「もう返ってこないかもしれないお金なのに、相続税の対象になるのですか?」
親族が経営する会社へ貸し付けたお金について、このような相談を受けることがあります。
特に中小企業では、経営者個人や親族が会社を支えてきた結果、多額の貸付金が残っているケースも少なくありません。
しかし、「回収できそうにない貸付金だから相続財産にならない」と考えるのは危険です。

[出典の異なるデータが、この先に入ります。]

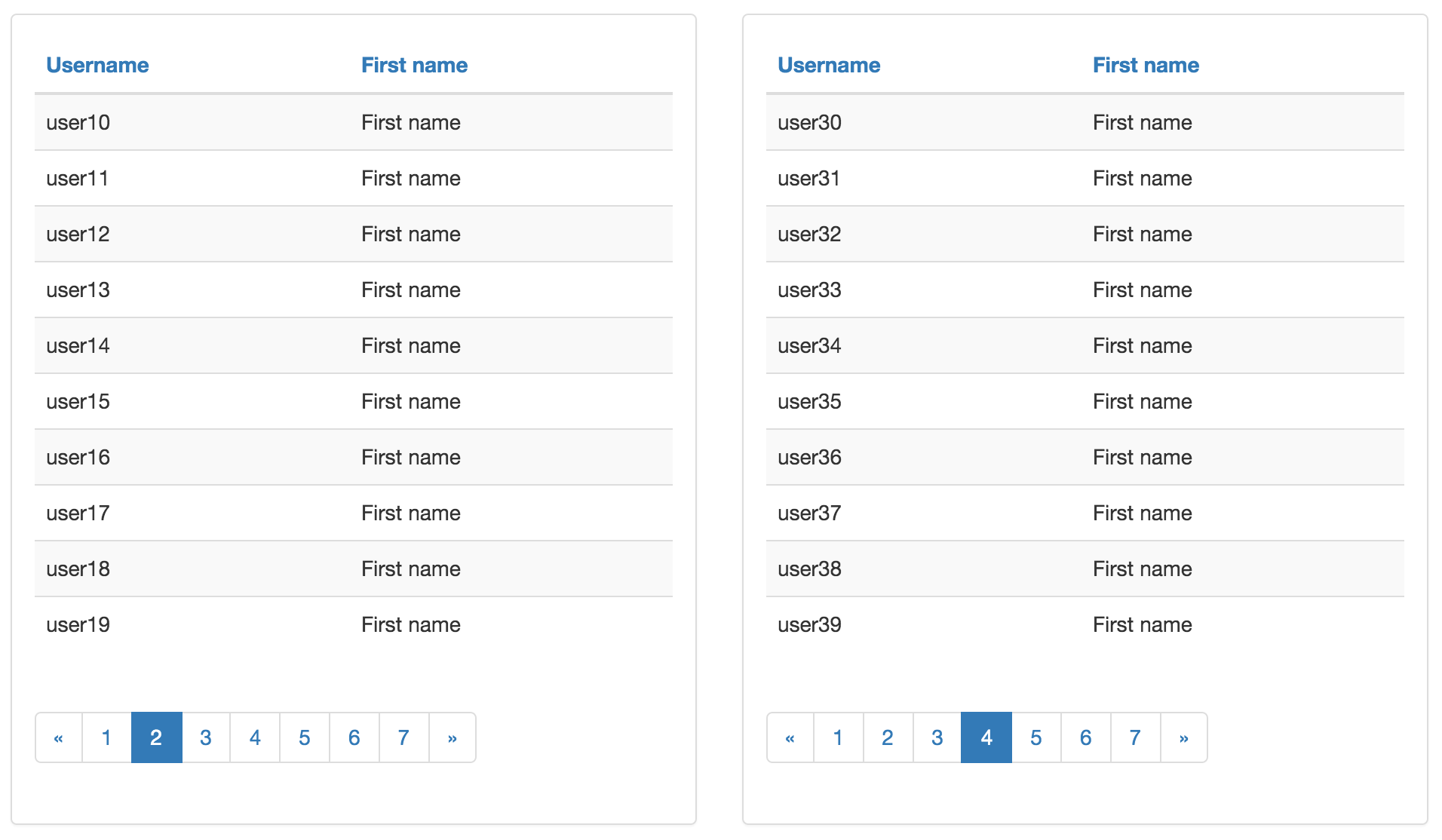Sort left table by First name header
Image resolution: width=1442 pixels, height=840 pixels.
tap(414, 65)
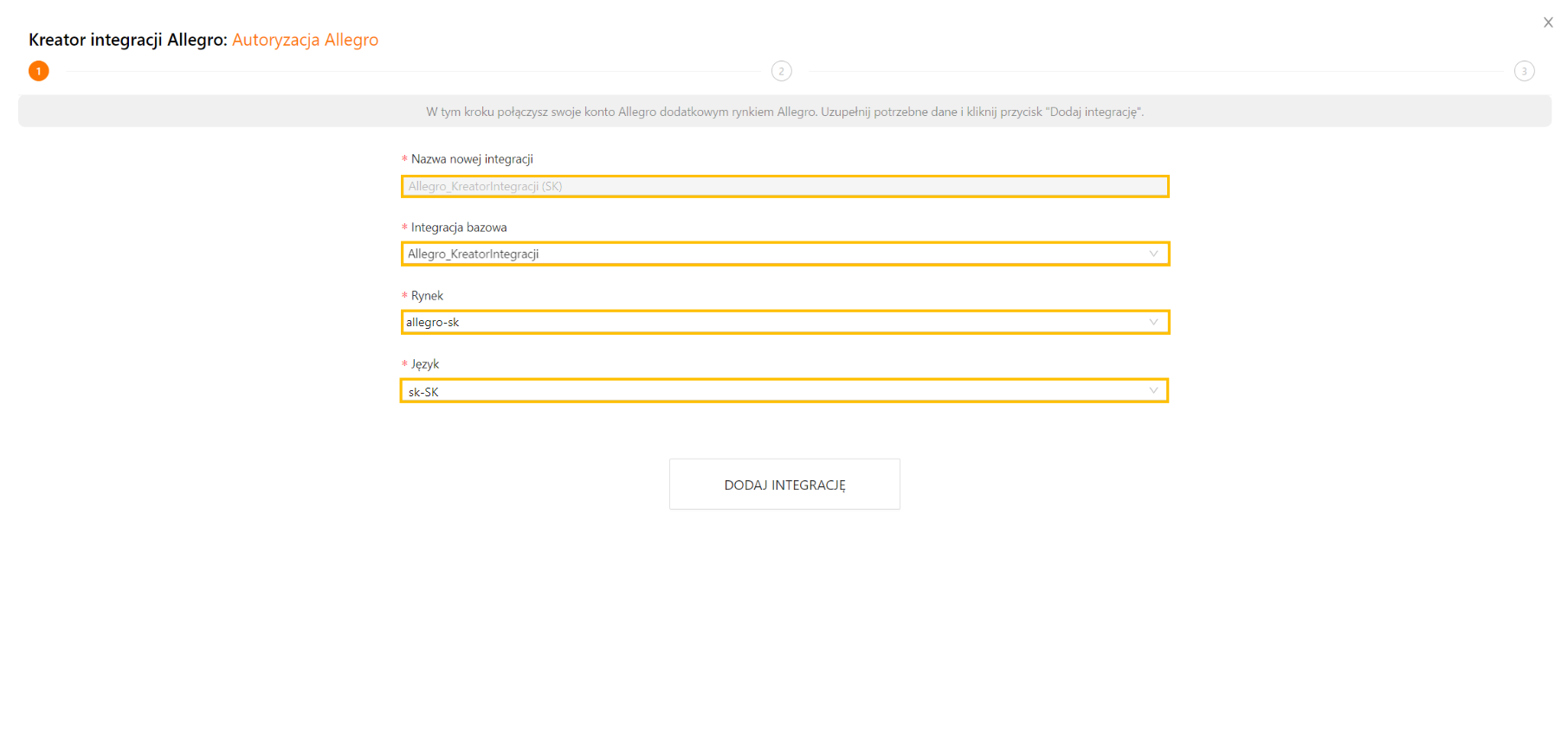Click the Język field chevron arrow
Viewport: 1568px width, 745px height.
pyautogui.click(x=1153, y=390)
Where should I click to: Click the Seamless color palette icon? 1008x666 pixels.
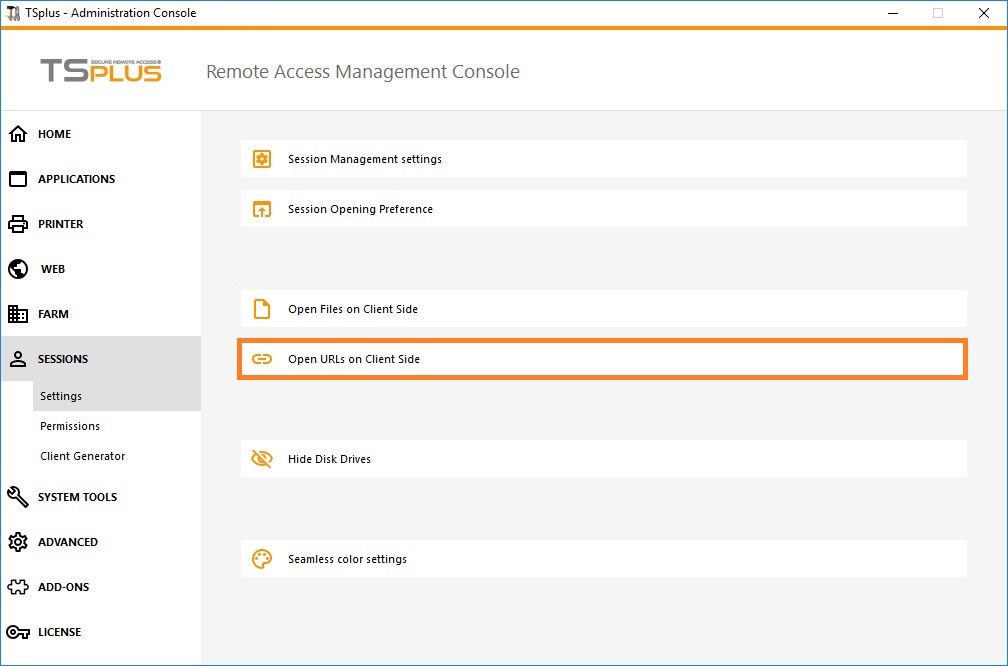coord(262,559)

今回は、返済が滞っている貸付金の相続税上の取扱いと、生前に債権放棄を行う際の注意点について解説します。
## 貸付金は原則として相続財産になる
相続税は、亡くなった方が死亡時に保有していた経済的価値のある財産に対して課税されます。
対象となる財産には、
・土地・建物
・預貯金
・有価証券
・生命保険金(一部)
・貸付金
・事業用財産
などが含まれます。
そのため、たとえ返済が滞っていたとしても、貸付金という「債権」が存在する限り、原則として相続財産に含まれます。
よくある誤解として、
「会社の業績が悪いから価値はゼロだろう」
という考えがありますが、税務上はそう単純ではありません。
## 回収できない貸付金は評価から除外できる場合がある
もっとも、すべての貸付金が額面どおり評価されるわけではありません。
相続税の財産評価基本通達では、回収が不可能または著しく困難と認められる場合には、その部分を評価から除外できるとされています。
例えば次のようなケースです。
### ① 会社が法的整理手続に入っている場合
・会社更生手続開始
・民事再生手続開始
・破産手続開始
・特別清算開始
などの事実がある場合です。
### ② 事業を廃止または長期間休業している場合
業況不振などにより、
・事業を廃止している
・6か月以上休業している
場合も対象となる可能性があります。
### ③ 債権カットなどが正式に決定されている場合
再生計画や債権者間協議などにより、
・債務の一部免除
・返済の大幅な繰延べ
・長期分割返済
が正式に決定しているケースです。
つまり、「返ってこない気がする」という感覚ではなく、客観的に回収困難であることを示せるかどうかが重要になります。
## 生前に債権放棄すれば相続税はなくなるのか?
では、
「相続税の対象になるなら、生前に貸付金を放棄してしまえばよいのでは?」
と考える方もいらっしゃいます。
しかし、ここには大きな注意点があります。
### 会社側には受贈益が発生する
債権放棄をすると、会社から見れば借金がなくなったことになります。
そのため、その金額は原則として受贈益(利益)として計上されます。
会社の財務内容によっては法人税の問題が発生する可能性があります。
## 株主への「みなし贈与」が問題になることも
さらに注意したいのが株価への影響です。
債権放棄によって会社の純資産が増加すると、自社株の評価額が上昇することがあります。
その結果、会社の株主が利益を受けたとみなされ、
「みなし贈与」
として贈与税の課税対象になる可能性があります。
特に親族経営の会社では、
・父が会社へ貸付
・子が株主
という構図が少なくありません。
この場合、債権放棄による利益が実質的に子へ移転したと判断されるリスクがあります。
## 相続人間のトラブルにも注意
税金以外にも見落としやすい問題があります。
それは相続人間の公平性です。
例えば、
「長男の会社だけを助けるために父が債権放棄した」
と他の相続人が感じれば、
・特別受益
・遺産分割
・遺留分
などの争いに発展する可能性があります。
相続対策として行ったつもりが、かえって家族間の紛争を招いてしまうケースもあります。
## 税理士の視点から
中小企業の相続では、「会社への貸付金」が思わぬ相続税リスクになることがあります。
特にオーナー企業では、
・貸付金
・役員借入金
・自社株
が密接に関係しているため、単独で判断することは危険です。
また、債権放棄は税務だけでなく、会社法・相続法・株価評価にも影響を及ぼします。
「どうせ返ってこないお金だから」
という感覚で処理するのではなく、
・本当に回収不能なのか
・貸付金評価を減額できるのか
・債権放棄以外の方法はないのか
を専門家と一緒に検討することが重要です。
まとめ
返済が滞っている貸付金であっても、原則として相続財産に含まれます。
ただし、法的整理や事業停止など客観的に回収困難と認められる場合には、評価額を減額できる可能性があります。
また、生前の債権放棄は相続税対策になるとは限らず、
・会社の受贈益課税
・株主へのみなし贈与
・相続人間のトラブル
など新たな問題を生むこともあります。
相続と事業承継が絡む貸付金問題は、早めの準備と専門家への相談が何より大切です。